FIT-161 Phase 1 — shipped. 63 tools, prompt caching, undo, confirmation, disambiguation, replay guard, cost cap, observability, conversation persistence, compaction, ambient RAG. Live in production.
FIT-162 Phase 2 — backlog. Planned: member-role read tools (member self-service), WhatsApp bot wrapper, multilingual TTS reply, agent → email composer, agent → CSV export for ad-hoc queries.

Gaps

Member-role tools are 403’d at the controller in v1 (Agent chat is staff-only in this release.). Member surface needs a curated subset (no writes, scoped reads).
No long-running tools — every tool runs inline. A “rebuild embeddings for 10k workouts” prompt would block the turn beyond the SSE timeout. Long-running work should land as a queued task with progress polling.
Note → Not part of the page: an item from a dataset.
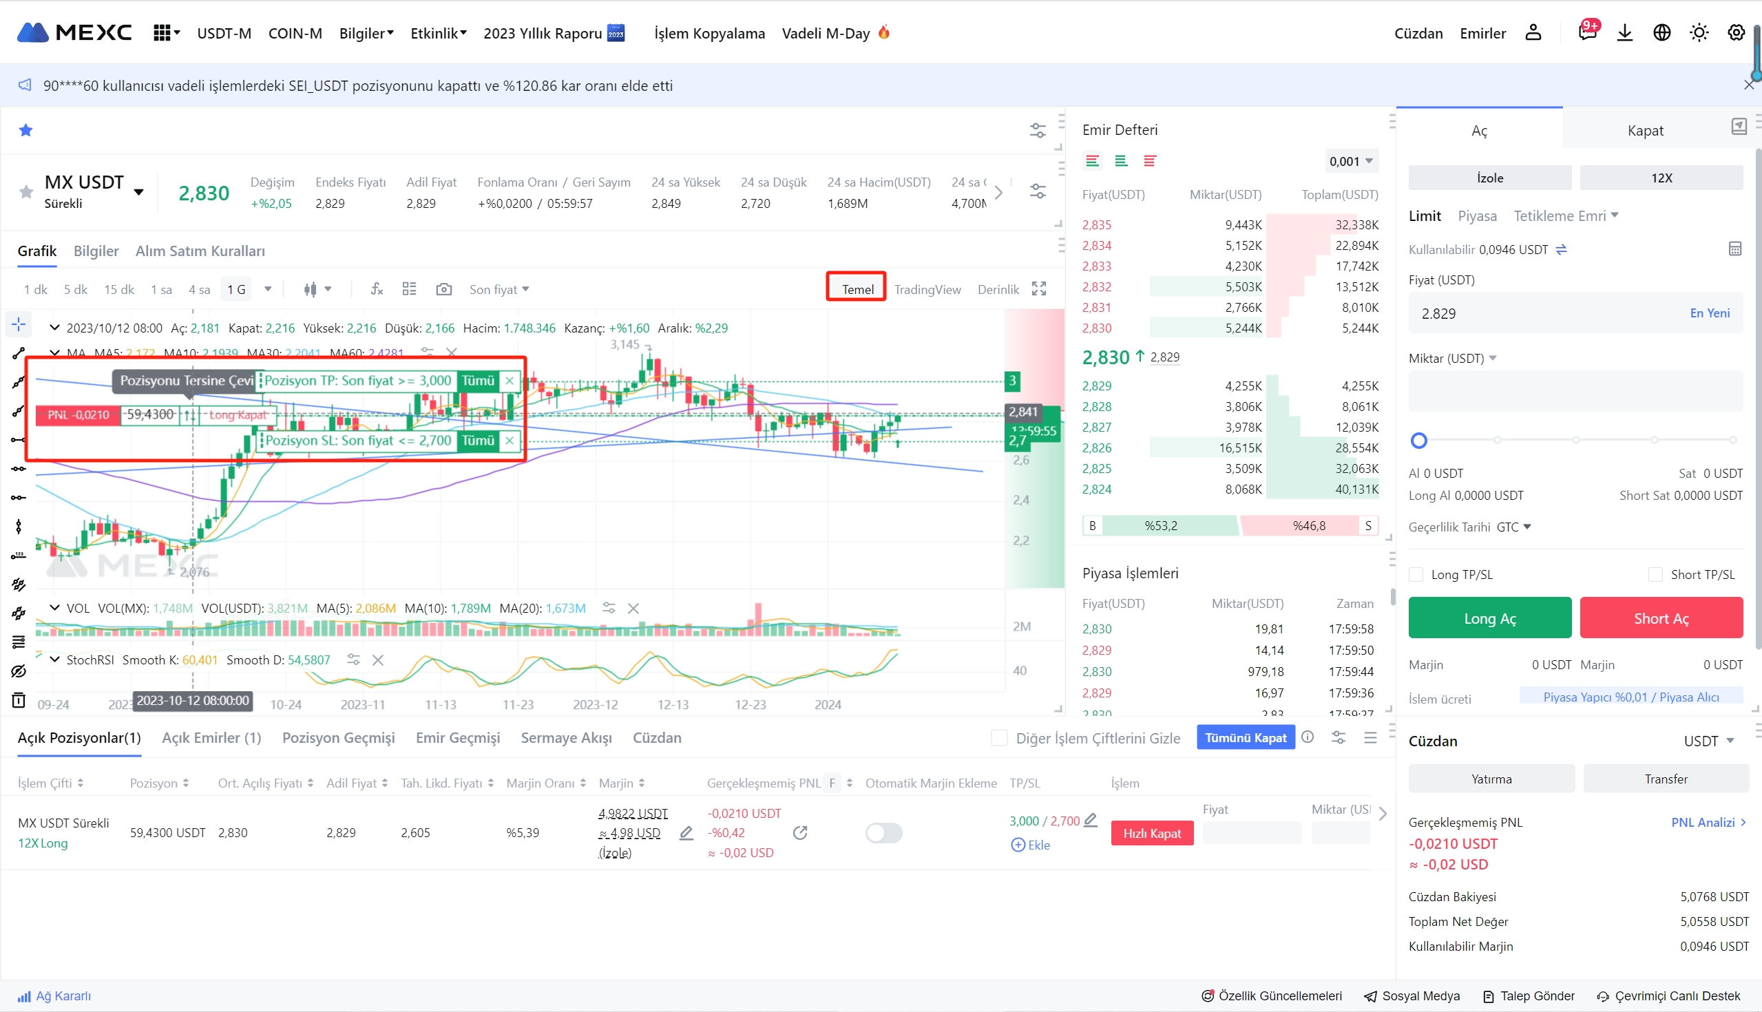
Task: Enable the Long TP/SL checkbox
Action: point(1416,575)
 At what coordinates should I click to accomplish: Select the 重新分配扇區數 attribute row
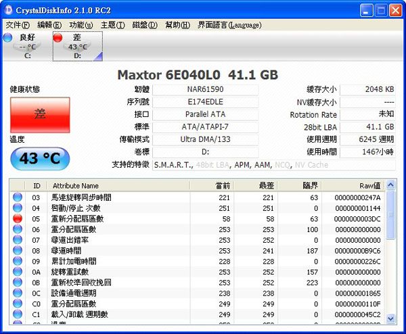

No model routing — DEFAULT_MODEL is claude-sonnet-4-5 for everything. Title and compaction use claude-haiku-4-5, but the main loop never demotes. A planner+executor split (Haiku for read-only, Sonnet for writes) would cut cost ~3x.
No structured “what happened” recap at end-of-turn beyond the done event. Multi-tool turns rely on the assistant’s text summary.
Agent has no opinion about programming quality — it builds what you ask; doesn’t suggest improvements. Future: a coach-style critic loop.
No background agent — the agent only acts when prompted. No “ping the owner at 9am with their day’s triage” yet.
Conversation privacy is per-user — staff in the same org cannot see each other’s conversations. Acceptable for v1; cross-staff sharing is FIT-162.